Skip to content
Generative Models
Lesson 10 ⏱ 14 min

Score matching: the deeper theory

Video coming soon

Score Matching: A Unified View of Diffusion Models

The score function ∇_x log P(x), Langevin dynamics for sampling, why DDPM noise prediction equals score estimation, and the continuous-time SDE formulation that unifies all diffusion models.

⏱ ~9 min

🧮

Quick refresher

Gradient of a function

∇_x f(x) is the vector of partial derivatives of f with respect to each component of x. It points in the direction of steepest increase of f. To maximize f, follow the gradient; to minimize, go against it.

Example

If f(x₁,x₂) = −x₁² − x₂², then ∇f = [−2x₁, −2x₂].

At (1,1), the gradient is (−2,−2), pointing toward the origin (the maximum of f).

Following this gradient moves you toward higher density under a N(0,I) distribution.

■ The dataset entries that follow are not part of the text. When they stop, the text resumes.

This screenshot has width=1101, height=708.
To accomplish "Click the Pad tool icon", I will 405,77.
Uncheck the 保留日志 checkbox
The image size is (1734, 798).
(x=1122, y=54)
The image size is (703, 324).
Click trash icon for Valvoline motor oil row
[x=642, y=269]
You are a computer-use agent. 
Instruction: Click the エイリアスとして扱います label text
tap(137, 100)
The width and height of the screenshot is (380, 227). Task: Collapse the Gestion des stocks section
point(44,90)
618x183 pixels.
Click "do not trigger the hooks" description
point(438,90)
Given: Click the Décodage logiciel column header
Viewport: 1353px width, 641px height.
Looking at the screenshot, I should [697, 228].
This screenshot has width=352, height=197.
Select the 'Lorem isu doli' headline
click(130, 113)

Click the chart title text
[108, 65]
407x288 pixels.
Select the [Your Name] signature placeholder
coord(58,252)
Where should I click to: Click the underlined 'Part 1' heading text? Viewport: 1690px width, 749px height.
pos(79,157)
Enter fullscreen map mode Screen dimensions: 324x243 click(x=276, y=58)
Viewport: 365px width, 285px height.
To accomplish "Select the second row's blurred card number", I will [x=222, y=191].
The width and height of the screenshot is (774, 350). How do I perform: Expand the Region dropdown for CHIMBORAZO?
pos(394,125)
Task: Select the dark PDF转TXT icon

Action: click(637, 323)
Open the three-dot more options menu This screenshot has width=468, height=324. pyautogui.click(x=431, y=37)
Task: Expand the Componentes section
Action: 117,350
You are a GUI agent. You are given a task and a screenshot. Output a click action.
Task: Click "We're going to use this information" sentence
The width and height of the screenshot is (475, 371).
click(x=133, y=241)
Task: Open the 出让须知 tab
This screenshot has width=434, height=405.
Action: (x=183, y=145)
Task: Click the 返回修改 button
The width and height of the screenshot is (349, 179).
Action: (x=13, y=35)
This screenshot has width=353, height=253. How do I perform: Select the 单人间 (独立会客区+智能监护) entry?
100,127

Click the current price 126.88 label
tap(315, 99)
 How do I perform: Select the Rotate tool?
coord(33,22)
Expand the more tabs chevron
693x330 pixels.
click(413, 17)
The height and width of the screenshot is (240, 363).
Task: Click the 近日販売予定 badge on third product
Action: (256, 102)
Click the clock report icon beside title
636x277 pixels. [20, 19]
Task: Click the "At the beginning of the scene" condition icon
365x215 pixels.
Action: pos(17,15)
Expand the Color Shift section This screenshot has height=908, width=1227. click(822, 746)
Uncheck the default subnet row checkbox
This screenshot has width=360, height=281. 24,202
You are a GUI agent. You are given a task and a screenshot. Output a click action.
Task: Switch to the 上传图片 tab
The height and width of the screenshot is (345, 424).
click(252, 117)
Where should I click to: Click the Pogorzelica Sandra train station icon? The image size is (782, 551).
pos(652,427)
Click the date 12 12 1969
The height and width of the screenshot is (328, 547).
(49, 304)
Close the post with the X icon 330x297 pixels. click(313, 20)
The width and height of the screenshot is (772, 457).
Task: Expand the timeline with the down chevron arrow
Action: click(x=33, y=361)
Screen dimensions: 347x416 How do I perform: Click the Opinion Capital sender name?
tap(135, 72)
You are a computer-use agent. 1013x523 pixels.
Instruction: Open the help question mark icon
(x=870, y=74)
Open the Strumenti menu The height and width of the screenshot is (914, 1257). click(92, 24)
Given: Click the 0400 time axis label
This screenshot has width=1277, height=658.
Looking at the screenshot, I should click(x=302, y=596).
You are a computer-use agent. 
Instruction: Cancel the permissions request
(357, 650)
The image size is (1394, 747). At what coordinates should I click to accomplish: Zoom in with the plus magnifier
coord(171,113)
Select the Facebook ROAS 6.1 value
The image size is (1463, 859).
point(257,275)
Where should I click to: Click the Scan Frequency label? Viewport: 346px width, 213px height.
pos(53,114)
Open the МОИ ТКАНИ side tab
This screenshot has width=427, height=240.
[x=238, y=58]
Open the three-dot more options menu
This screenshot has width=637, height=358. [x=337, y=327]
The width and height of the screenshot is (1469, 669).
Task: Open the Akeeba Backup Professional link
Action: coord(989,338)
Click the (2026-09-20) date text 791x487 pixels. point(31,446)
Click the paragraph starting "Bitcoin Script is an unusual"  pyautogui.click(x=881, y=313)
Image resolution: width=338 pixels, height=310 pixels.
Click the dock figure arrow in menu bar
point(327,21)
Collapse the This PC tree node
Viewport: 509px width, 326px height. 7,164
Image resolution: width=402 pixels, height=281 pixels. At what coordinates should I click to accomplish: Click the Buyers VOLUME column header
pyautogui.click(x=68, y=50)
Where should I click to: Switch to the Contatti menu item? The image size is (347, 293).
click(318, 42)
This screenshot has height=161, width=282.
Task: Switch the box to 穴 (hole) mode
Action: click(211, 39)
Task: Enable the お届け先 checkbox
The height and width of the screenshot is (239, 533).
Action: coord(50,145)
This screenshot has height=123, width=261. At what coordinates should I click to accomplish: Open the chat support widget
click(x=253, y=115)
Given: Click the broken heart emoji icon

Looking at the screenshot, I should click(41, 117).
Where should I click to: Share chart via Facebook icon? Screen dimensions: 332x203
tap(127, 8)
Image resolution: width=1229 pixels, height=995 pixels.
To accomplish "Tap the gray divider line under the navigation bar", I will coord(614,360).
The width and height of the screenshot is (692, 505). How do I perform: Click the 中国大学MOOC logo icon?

Stepping Back: A Unified View

Lessons 14-8 and 14-9 presented diffusion as a discrete Markov chain: add noise for TT steps, learn to reverse each step. This works well in practice, but it hides the deeper mathematical structure. This lesson reveals that structure — and in doing so, unifies VAEs, diffusion models, and a third approach called score-based generative models into a single framework.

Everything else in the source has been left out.